InChI Strings and InChIKeys are very much the backbone of ChemSpider and have quickly become a way by which online databases are being connected online. The InChIKey is a hash of the InChiString and when the hash was adopted it was suggested that the likelihood that there would be a collision was very small, the estimate being, as quoted from the official InChI site:
“An example of InChI with its InChKey equivalent is shown below. There is a finite, but very small probability of finding two structures with the same InChIKey. For duplication of only the first block of 14 characters this is 1.3% in 109, equivalent to a single collision in one of 75 databases of 109 compounds each.”

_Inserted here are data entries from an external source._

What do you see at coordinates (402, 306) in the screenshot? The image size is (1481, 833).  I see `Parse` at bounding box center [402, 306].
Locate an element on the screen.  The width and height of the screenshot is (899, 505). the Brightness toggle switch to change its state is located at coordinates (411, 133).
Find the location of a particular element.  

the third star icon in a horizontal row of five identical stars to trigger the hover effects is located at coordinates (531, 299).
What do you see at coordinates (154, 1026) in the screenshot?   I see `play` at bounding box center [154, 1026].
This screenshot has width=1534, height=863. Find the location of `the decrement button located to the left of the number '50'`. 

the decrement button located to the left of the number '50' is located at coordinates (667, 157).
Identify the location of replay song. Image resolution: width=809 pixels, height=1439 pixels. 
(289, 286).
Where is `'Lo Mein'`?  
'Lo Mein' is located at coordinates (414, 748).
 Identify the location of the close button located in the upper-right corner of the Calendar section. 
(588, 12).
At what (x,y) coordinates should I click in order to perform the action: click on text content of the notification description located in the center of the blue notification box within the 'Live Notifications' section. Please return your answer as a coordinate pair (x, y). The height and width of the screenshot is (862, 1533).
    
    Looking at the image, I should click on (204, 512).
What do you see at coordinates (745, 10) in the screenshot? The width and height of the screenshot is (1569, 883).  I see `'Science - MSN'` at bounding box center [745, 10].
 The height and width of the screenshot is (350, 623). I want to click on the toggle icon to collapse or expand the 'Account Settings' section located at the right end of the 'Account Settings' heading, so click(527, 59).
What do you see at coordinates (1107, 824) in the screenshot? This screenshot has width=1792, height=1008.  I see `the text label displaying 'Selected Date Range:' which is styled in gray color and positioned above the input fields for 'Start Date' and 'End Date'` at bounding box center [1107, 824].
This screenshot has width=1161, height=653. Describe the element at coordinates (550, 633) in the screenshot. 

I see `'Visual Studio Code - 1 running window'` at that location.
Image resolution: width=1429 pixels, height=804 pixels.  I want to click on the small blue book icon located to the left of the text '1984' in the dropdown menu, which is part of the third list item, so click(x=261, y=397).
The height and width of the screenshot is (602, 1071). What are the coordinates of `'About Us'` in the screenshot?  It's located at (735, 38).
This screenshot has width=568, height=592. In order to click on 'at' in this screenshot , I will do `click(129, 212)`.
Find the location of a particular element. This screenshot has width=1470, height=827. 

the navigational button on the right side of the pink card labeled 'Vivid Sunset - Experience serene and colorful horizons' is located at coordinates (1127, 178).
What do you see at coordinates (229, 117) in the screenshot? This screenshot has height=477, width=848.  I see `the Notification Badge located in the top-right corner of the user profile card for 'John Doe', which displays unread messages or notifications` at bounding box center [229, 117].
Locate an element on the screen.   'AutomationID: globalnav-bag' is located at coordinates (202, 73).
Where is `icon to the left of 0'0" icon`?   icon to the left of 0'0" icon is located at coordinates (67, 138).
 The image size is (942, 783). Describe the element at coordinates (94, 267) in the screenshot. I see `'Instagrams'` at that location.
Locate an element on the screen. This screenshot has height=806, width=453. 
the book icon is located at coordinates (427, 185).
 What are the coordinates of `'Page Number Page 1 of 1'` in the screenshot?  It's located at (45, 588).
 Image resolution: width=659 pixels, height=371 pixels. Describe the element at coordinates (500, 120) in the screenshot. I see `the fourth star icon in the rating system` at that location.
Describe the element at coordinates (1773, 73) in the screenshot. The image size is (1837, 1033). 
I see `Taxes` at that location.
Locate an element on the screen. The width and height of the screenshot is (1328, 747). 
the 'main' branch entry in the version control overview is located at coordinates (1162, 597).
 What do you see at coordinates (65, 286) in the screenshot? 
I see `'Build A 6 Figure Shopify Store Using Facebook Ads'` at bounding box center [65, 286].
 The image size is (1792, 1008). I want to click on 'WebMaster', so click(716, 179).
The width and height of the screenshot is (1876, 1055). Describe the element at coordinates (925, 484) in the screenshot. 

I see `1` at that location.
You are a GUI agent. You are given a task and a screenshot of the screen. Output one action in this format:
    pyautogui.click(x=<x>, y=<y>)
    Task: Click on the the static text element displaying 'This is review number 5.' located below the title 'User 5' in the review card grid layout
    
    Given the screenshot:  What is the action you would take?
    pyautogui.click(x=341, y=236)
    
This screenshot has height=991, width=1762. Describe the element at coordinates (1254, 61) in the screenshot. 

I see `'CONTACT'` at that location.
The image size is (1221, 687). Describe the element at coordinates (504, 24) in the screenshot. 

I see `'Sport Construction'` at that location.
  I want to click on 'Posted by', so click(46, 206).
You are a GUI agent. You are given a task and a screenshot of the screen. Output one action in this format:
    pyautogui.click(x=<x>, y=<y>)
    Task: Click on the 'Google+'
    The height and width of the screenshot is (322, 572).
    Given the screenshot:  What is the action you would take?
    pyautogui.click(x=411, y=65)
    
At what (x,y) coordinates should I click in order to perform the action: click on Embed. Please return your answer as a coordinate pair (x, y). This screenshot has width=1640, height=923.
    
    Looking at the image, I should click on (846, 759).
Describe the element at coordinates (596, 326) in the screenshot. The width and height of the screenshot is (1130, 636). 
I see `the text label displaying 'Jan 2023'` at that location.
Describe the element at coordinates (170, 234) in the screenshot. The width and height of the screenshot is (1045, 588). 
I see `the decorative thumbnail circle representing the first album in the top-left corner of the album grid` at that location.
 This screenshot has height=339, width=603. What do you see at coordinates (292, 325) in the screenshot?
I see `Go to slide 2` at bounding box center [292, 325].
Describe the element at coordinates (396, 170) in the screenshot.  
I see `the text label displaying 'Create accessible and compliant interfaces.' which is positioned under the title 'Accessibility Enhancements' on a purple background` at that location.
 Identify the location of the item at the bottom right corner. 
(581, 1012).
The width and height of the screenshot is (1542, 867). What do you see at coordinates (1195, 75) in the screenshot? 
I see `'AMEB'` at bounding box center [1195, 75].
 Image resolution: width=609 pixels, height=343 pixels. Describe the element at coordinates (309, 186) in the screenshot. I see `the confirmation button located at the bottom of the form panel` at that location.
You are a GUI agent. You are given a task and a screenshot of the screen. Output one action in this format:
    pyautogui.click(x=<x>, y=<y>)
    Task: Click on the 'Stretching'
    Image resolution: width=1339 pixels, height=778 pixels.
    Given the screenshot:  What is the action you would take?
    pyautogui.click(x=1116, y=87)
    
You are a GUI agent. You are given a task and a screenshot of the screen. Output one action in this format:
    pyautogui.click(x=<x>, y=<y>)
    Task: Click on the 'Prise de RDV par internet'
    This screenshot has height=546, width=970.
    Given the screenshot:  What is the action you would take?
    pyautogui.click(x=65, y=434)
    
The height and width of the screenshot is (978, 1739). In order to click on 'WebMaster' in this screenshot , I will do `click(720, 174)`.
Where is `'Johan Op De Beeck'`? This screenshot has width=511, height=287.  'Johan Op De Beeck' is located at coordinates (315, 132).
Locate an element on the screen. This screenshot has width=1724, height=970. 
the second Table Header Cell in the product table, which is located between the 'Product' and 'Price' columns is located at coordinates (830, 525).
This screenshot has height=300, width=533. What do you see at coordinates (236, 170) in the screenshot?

At a previous ACS Meeting Prof Jonathan Goodman from University of Cambridge announced that he had identified a collision. The collision was for two isomers of spongistatin, a rather complex chemical structure with many stereocenters.
Jonathan has “done it again”…what a troublemaker he is (in a supremely gentlemanly way!). I was fortunate enough to receive the news about this collision from him just as I was getting on the flight from ACS Denver to home tonight and asked his permission to blog it as it is both exciting and, I believe, quite surprising news. Why? In this case the collision is for two distinctly different chemicals with totally different formulae and with NO stereochemistry! Very surprising!
As you can see in the figure below the two chemical compounds are simply long branched alkyl chains, one an alcohol and one a ketone.
In case Jonathan’s software tool that he was using to connect to the InChI generation software was doing something untoward with the molfile I confirmed the observation myself by drawing the structures in ACD/ChemSketch and generating the InChIKeys there. And, sure enough…I see exactly the same Standard InChIKeys for both molecules as shown in the movie below. VERY interesting!